At the Birmingham Civil Rights Institute, in a dimly lit room containing the carcass of a greyhound bus and footage of the original Freedom Riders, I see an interview with Jim Zwerg, the Freedom Rider who, in that city in 1961, volunteered to be the first to step off of the bus in and into the hands of an irate mob. In the video, he is lying on a hospital bed, his face gaunt against the white pillow, bearing the marks of a brutal beating. I look behind me and see the real Jim Zwerg, who has joined us for the day.
“Were you afraid?” I ask him. “No,” he says, “no. I knew I was going to die.”
When my own fights have been subtle, and my actions removed from the immediacy of the issues at stake, itʼs hard to imagine this kind of courage.
There is an aura of peace to these places— the churches we visit, the bridges we cross, the back roads we travel down. At the surface, all seems to be at rest. The beatings, the slurs, the fear, the courage, seem unfathomable, like they occurred at a time and a place so detached from the present. But if I listen hard enough, I can hear whispers of the past— faint, like a gust of wind or a muted footfall.
At the 16th Street Baptist Church, where 43 years ago, on a Sunday like today, a klan bomb killed four young girls as they were changing in the bathroom for service, we listen as the Carleton Reese Memorial Unity Choir sings songs about freedom, clapping their hands together and swaying back and forth.
Carved into the base of the offering table, I notice the strong yet subtle words:
This do in remembrance of me.
By Sarah Cheshire
As we cross the Virginia-North Carolina border, moving south towards Greensboro, I look at the faces around me. Each person on the bus has a story. I have spent the past few days listening to these stories, trying to soak them all in. There are stories of hardship, stories of strength, stories of bravery, stories of defeat, stories of passion and of humor, of loss and of gain, of oppression and of privilege, of the past and of the now– we are all here because we are grappling with the now, and we all have stories that we bring to this struggle.
My story starts here, in this soil.
I was born in North Carolina and raised in North Carolina, as was my father, and his parents, and his parents’ parents, and generations of ancestors beyond that. I know my history because I’ve heard prideful stories about it from relatives, who’ve heard about it from relatives, who’ve heard about it from relatives, and so forth. There are stories of cavaliers, of founders, of plantation owners, of generals and of intellectuals.
These are the people who I read about when I open history textbooks.
I rarely hear about the slaves who toiled endlessly in the cotton fields. I rarely hear about the cheap labor exploited to build our country’s infrastructure. I rarely hear about the women who worked behind the curtains during movements and protests and wars. In the telling of our collective history, these stories have frequently been omitted. The fact that I can trace my ancestry back to Jamestown, the fact that the narrative of history is told through the lens of people who bare the same skin color and cultural background as me, has made me privileged in America.

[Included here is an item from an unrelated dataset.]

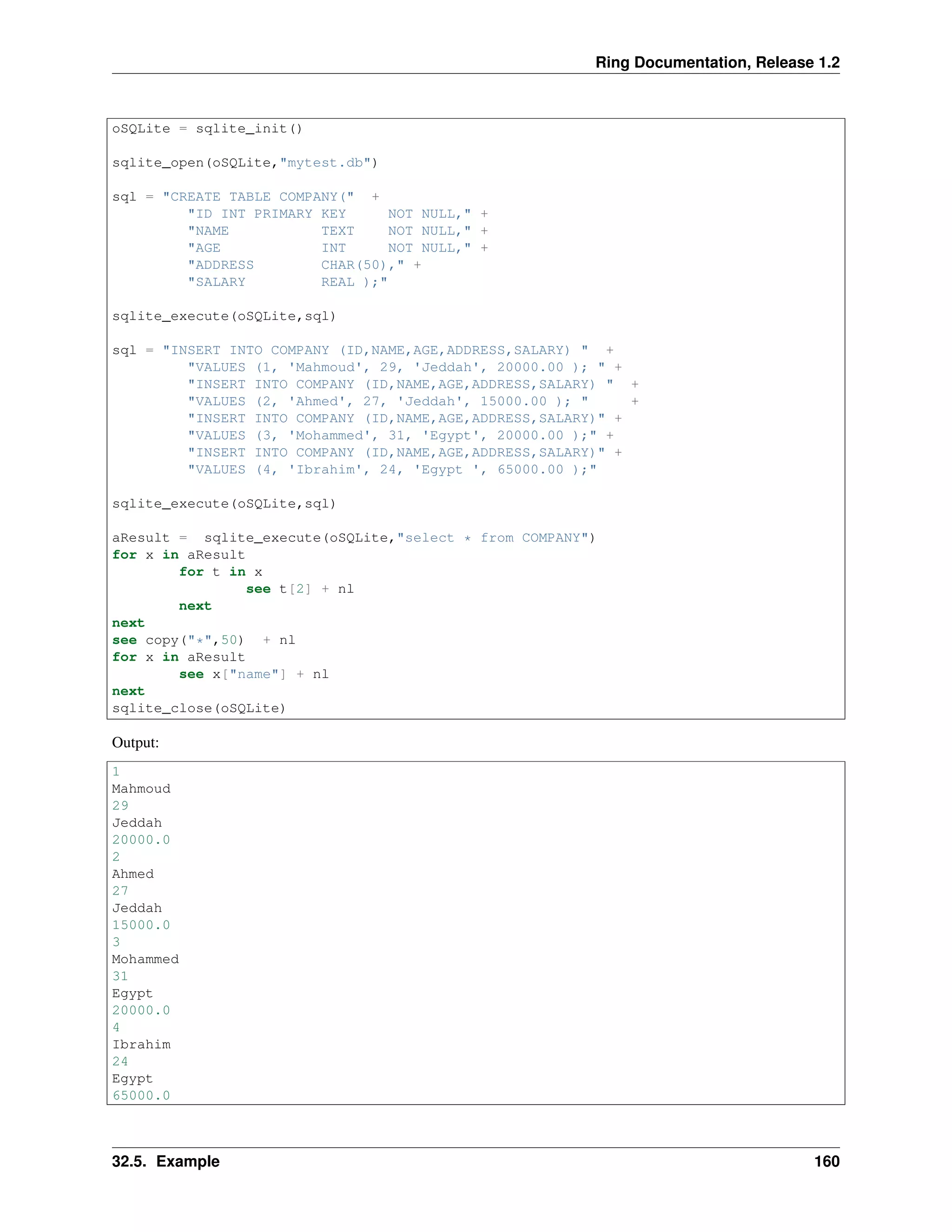The image size is (952, 1232).
Task: Click the first sqlite_execute(oSQLite,sql) call
Action: [x=224, y=316]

As we walk through the International Civil Rights Museum in Greensboro, I see pictures of lynchings and bombings and firehosings, of men in white cloaks setting fire to erect crosses. I am tempted to avert my eyes. I think that often it is easier to look away than to face the pains and shames of the past head on.
For me, the first step towards reconciliation is the ability to look at pictures such as these–to really look at them– and in doing so to look at ourselves. By critically examining our own relationship to the past, and applying the lessons learned from the past to the present, we can begin to articulate a holistic narrative of America; a narrative inclusive of every voice, of every individual story.